When the container exits, Docker removes the cgroup directory. Clean slate.

You can see the cgroup limits on a running container:

bash
docker run -d --memory 64m --name demo nginx
docker inspect demo | grep -A2 Memory
json
"Memory": 67108864,
"MemorySwap": 67108864,

And confirm it on the cgroupfs directly:

bash
cat /sys/fs/cgroup/docker/$(docker inspect --format='{{.Id}}' demo)/memory.max
plaintext
67108864

Same number, two different views — Docker's JSON API and the raw kernel interface underneath it.


#What Cgroups Actually Protect Against

Let's be concrete about the threat model. Cgroups protect against two main failure classes:

Noisy neighbor. Container A has a memory leak. Without cgroups, it would consume all available RAM, forcing the kernel to swap or OOM-kill processes across the entire host — taking down Container B, Container C, and every other workload. With cgroups, Container A gets OOM-killed inside its own cgroup. Container B never notices.

Malicious consumption. Container A is trying to starve other tenants by pinning all CPUs and allocating all memory. With CPU quotas and memory limits, it gets exactly its allotted share and no more. The attack vector is closed.

Neither of these required any application-level changes. The enforcement is in the kernel, transparent to the containerized process. It doesn't know it's being limited. It just hits a wall it can't see and can't move.

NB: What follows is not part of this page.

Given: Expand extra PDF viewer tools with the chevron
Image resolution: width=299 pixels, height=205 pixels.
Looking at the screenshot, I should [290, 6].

Key Takeaway: Namespaces give isolation — a process can't see other processes, networks, or filesystems. Cgroups give resource limits — a process can't consume more than its ceiling of CPU, RAM, I/O, or process count. Together they form the complete foundation of a container: a process with a lie about its environment (namespaces) and a hard cap on how much of the machine it can take (cgroups). You can create cgroups directly by making directories under /sys/fs/cgroup/ and writing limit values into the control files — Docker does exactly this, one cgroup per container, automatically cleaned up on exit.